Bone-eating tubeworms deserve special attention in that they were not even known as a species until 2002 when they were discovered by a remotely operated submersible that was studying animals feasting on a deceased whale carcass.

The tubeworms are not just living on the bottom of the ocean but are anchored and immobile like plants, “. . . every population goes extinct as the carcass disappears. The worms literally eat themselves out of house and home.”

To further their study, a whale carcass was intentionally sunk in the shallows and recorded over time. You can find this recording on YouTube by using the keywords: “weird worms eat bones.”

Tubeworm larvae (before being anchored) are neither male nor female; gender is environmentally determined. Those that settle on bone become female. Those that settle on females become male. Dr. Fairbairn’s points out, “. . . some females have tens of hundreds of males in their tubes.” Just in case this last sentence wasn’t clear enough, because of their extreme size dimorphism hundreds of male tubeworms can live inside a single female tubeworm.

The last example of extreme dimorphism is the shell-burrowing barnacle. Barnacles are almost all sessile, sea-bottom dwelling animals that are anchored to one spot throughout their adult lives. Barnacles harvest drifting plankton using their legs, delivering food to their mouths, hidden inside their shells. As both males and females are cemented in place, mating should be considered difficult.

The distinguishing feature of male barnacles is that they have the largest penises relative to their body size for any animal, a length up to eight times the diameter of its body. And as the male is immobile, the penis searches to mate, and once mated the male sticks to the female for life.

Shell-burrowing barnacles are somewhat different from other barnacle species in that the distance between shells is so great that the dwarf male cohabits with the female inside the female’s shell-burrow, attached permanently to the female, outside her body.

Females are ten times the length and 500 times the weight of males. Their size dimorphism starts during the larval stage and continues to sexual maturity. By adulthood, both sexes share virtually no morphological features. If the males were not found living on the females and fertilizing them, they might have never be identified as the same species. The photo of the male shell-burrowing barnacle is not to be missed.

The next to last chapter, The Diversity of Sexual Differences is the nerdiest, containing tables and charts and scientific terminology that will most likely appeal only to students and professional biologists and zoologists.

### EXERCISE REQUIREMENTS
[a] According to the passage on tubeworms and barnacles, in what year were bone-eating tubeworms discovered?
[b] Retype the passage on tubeworms and barnacles, everything from "Tubeworm larvae (before" down to "single female tubeworm.".
[c] Continue the passage on tubeworms and barnacles from where it stops.
The listing after this point comes from an unrelated source.

### SUPPLIED MATERIAL
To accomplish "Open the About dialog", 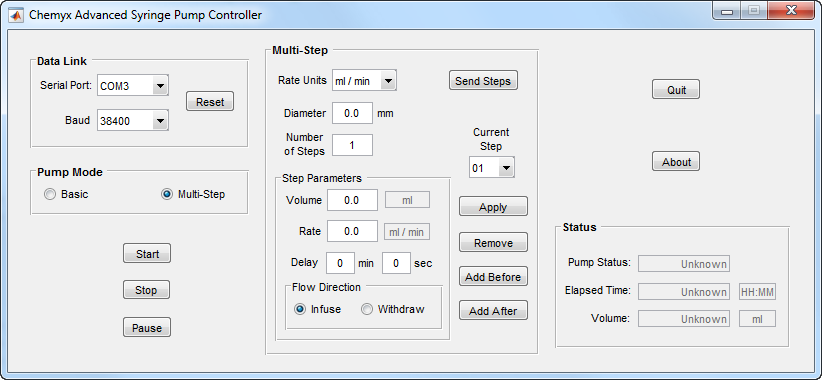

### EXPECTED RESULTS
[a] 2002

[b]
Tubeworm larvae (before being anchored) are neither male nor female; gender is environmentally determined. Those that settle on bone become female. Those that settle on females become male. Dr. Fairbairn’s points out, “. . . some females have tens of hundreds of males in their tubes.” Just in case this last sentence wasn’t clear enough, because of their extreme size dimorphism hundreds of male tubeworms can live inside a single female tubeworm.

[c]
In this chapter, Dr. Fairbairn unchains herself, putting her knowledge on full-afterburner. While this reviewer was suitably impressed he was also thankful that the previous chapters are what makes the book worthwhile, and so did not feel too badly in skimming it, whew! In the acknowledgements she lets the reader know that her editors have restrained her from turning this book into an encyclopedia. And on the basis of this chapter, this reviewer thanks those editors.

The last chapter of Odd Couples, Concluding Remarks is a satisfying summing up. Dr. Fairbairn tells us that she has detected no universal pattern of sexual differentiation among the species beyond the basic mechanics of producing sperm or eggs and “. . . we should be cautious about drawing generalities about sexual differences from the relatively few kinds of animals that we know well.”

Everything concerning sexual differences, she says is “up for grabs” and, “. . , there is clearly no one way of being a male or female animal.”

The one obvious question remaining is: Where do we as humans fit into the grand scale of dioecy and dimorphism? Dr. Fairbairn puts humans are low in the dimorphism scale: a low 3 on of a scale of 1 to 10, explaining that for humans, cultural dimorphism exceeds the biological. “We are simply not extraordinary” when compared to the 1.4 million species in the animal kingdom.

In the acknowledgments Dr. Fairbairn tells the reader that Odd Couples has been a labor of love, something that clearly shows—printed on quality paper stock with charts, tables, color photos, notes, appendices, references, and a glossary, Odd Couples was written for but does not talk down to the nonspecialist.

Odd Couples is a perfect gift for the budding zoologist in your family.